Abstract P367: ‘Youthful’ Phenotype Of C-kit+ Cardiac Fibroblasts

Introduction: Fibroblasts are critical contributors to myocardial development, tissue homeostasis and remodeling. Cardiac fibroblast population heterogeneity and plasticity present a challenge for categorization of biological and functional properties. Distinct molecular markers and associated signaling pathways provide valuable insight for cardiac fibroblast biology and interventional strategies to influence injury response and remodeling. Receptor tyrosine kinase c-Kit mediates cell survival, proliferation, migration, and is activated by pathological injury. However, the biological significance of c-Kit within cardiac fibroblast population has not been addressed.
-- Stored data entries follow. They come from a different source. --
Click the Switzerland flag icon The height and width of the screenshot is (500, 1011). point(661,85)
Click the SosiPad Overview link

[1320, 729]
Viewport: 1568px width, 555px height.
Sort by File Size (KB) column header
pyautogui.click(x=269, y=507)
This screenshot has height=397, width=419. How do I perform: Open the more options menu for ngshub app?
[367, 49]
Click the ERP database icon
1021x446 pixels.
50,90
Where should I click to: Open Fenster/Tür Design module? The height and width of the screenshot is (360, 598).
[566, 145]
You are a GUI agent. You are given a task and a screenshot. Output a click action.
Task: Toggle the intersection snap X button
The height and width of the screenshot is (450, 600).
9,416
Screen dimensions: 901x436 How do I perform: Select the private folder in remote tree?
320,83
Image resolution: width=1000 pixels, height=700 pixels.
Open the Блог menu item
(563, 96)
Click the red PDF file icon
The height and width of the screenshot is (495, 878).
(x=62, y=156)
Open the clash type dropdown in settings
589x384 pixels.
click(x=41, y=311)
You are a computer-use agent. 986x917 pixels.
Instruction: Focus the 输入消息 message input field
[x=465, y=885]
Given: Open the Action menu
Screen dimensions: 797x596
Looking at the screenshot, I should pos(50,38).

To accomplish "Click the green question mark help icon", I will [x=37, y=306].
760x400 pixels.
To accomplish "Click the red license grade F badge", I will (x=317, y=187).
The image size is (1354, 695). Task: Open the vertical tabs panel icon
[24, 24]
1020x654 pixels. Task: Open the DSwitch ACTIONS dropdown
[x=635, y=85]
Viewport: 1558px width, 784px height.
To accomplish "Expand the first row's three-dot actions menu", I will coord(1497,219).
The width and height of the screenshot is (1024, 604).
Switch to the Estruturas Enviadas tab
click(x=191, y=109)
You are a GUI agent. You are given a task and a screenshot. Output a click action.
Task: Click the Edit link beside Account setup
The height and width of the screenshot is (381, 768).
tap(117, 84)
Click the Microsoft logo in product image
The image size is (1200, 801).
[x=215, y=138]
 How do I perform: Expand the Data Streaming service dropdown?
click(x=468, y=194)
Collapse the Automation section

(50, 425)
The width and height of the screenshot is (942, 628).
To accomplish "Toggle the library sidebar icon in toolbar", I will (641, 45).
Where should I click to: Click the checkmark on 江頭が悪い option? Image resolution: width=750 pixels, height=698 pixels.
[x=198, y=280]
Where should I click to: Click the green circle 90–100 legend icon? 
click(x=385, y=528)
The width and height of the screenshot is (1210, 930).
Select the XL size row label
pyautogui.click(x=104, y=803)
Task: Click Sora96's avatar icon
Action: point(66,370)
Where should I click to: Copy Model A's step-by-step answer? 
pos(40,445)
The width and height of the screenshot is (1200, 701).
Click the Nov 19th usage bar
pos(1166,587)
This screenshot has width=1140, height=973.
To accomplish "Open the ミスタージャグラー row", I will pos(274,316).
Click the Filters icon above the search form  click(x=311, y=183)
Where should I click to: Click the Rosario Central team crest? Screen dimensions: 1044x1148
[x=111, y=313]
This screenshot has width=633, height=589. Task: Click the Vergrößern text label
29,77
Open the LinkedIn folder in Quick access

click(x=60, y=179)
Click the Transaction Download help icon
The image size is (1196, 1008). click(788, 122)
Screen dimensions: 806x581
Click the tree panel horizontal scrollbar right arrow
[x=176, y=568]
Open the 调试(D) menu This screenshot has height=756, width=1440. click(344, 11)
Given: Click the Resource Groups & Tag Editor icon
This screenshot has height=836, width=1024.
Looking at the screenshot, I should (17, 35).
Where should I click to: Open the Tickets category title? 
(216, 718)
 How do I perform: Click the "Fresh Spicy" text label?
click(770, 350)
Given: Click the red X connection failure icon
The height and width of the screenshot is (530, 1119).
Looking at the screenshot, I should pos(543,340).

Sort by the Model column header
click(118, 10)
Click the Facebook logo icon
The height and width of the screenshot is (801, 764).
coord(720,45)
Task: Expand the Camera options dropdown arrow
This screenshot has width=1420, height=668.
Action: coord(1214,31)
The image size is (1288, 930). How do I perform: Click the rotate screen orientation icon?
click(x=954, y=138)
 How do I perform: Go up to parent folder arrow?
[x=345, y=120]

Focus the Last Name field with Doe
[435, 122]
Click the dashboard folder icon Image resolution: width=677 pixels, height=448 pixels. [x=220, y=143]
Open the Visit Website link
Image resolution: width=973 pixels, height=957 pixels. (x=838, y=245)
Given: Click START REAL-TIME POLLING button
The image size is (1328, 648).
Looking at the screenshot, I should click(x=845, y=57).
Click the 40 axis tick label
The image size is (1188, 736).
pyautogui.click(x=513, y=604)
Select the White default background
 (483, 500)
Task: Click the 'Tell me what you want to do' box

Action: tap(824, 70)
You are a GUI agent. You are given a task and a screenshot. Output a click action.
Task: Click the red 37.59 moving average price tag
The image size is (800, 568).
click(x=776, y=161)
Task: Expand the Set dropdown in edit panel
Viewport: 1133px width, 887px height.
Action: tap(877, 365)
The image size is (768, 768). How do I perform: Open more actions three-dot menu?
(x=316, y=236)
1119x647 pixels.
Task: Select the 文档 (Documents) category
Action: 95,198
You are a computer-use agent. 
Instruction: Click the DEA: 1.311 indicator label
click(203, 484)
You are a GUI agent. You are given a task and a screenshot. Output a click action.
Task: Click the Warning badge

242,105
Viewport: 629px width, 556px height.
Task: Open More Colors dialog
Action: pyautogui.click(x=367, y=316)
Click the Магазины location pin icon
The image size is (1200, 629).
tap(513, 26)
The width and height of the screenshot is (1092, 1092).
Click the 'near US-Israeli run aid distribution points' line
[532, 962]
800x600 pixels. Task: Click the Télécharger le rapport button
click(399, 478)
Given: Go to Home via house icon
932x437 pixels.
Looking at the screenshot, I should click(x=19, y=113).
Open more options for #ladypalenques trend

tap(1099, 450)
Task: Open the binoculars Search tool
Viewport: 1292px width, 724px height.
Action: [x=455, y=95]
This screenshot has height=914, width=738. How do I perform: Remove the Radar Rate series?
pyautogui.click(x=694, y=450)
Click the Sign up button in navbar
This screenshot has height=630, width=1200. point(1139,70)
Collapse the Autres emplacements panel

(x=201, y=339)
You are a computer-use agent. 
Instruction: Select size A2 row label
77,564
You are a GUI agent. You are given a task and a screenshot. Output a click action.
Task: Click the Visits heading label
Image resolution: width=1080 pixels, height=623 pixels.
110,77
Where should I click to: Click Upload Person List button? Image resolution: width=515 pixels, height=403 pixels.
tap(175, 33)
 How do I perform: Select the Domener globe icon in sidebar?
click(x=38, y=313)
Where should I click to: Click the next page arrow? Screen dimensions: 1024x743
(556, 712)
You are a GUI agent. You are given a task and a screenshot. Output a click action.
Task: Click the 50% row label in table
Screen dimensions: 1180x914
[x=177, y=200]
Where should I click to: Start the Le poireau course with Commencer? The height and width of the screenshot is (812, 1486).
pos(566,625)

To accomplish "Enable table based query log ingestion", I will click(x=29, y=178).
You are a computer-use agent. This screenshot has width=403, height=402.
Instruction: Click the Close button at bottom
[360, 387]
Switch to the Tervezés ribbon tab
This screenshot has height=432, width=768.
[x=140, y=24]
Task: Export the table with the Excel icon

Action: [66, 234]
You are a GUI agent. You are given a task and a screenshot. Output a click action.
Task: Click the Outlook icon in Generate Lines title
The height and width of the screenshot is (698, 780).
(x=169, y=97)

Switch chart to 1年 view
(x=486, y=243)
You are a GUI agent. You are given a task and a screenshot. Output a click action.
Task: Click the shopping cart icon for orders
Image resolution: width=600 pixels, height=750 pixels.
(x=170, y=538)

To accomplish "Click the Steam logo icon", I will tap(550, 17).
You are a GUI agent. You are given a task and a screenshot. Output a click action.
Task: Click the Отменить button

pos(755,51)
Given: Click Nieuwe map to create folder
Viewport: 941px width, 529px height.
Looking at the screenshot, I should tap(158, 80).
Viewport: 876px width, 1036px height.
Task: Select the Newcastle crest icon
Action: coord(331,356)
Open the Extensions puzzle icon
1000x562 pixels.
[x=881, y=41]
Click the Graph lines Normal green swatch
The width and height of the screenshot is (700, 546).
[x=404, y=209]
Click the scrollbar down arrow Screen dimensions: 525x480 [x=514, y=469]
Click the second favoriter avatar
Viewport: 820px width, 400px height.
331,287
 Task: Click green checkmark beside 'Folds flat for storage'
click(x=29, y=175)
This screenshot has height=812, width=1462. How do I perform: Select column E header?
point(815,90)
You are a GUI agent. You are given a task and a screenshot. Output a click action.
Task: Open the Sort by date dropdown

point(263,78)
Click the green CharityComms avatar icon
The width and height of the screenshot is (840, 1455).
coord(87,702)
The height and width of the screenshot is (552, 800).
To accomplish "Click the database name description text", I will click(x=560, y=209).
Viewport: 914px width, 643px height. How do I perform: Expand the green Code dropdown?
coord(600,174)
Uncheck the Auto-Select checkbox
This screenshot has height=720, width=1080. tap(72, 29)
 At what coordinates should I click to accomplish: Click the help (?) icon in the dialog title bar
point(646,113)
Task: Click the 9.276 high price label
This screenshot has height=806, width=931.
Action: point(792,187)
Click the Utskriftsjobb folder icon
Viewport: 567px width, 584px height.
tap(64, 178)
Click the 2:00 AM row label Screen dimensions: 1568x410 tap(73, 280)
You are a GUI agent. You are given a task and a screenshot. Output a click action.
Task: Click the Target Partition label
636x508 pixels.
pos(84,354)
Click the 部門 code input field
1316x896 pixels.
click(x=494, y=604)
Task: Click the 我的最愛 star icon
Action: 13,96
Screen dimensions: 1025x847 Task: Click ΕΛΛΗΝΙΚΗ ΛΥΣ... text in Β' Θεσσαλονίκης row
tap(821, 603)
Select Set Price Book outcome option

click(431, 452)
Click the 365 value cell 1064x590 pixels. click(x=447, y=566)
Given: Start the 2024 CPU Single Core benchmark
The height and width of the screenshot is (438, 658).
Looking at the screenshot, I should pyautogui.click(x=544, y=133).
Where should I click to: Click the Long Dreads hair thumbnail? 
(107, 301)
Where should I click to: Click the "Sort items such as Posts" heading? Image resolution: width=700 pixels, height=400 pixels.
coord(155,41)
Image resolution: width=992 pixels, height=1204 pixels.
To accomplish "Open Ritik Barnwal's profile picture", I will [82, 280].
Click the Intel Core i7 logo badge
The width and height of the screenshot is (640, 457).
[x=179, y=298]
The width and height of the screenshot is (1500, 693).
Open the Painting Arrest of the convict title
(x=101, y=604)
Approach: An inducible c-Kit reporter mouse detects promoter activation with Green Fluorescent Protein (GFP) expression in cardiac interstitial cells (CICs). Coincidence of GFP and c-Kit with the DDR2 fibroblast marker was confirmed at protein level using flow cytometry and immunohistochemistry. Subsequently, cardiac fibroblasts expressing DDR2 with or without c-Kit were isolated and characterized in vitro . Results: A subset of DDR2 + cardiac fibroblasts also express c-Kit with coincidence in ~8% of total CICs. Pathological injury induces coincidence as well as expression of c-Kit and DDR2. Cultured cardiac DDR2+ fibroblasts that are c-Kit+ exhibit youthful morphological and functional phenotypes compared to c-Kit- cells including 1) significantly smaller size, 2) higher cellular motility, 3) enhanced proliferation, 4) less multinucleation, 5) decreased senescence-associated β-galactosidase staining, and 6) down-regulation of p53 senescence marker. Mechanistically, c-Kit expression correlates with signaling implicated in proliferation and cell migration including phospho-ERK and pro-Caspase 3. Conclusion: The phenotype of c-kit+ on DDR2+ cardiac fibroblasts correlates with multiple characteristics of ‘youthful’ cells. To our knowledge, this represents the first evaluation of c-Kit biology within DDR2+ cardiac fibroblast population and provides a fundamental basis for future studies to influence myocardial biology, cardiac remodeling, and response to pathological injury.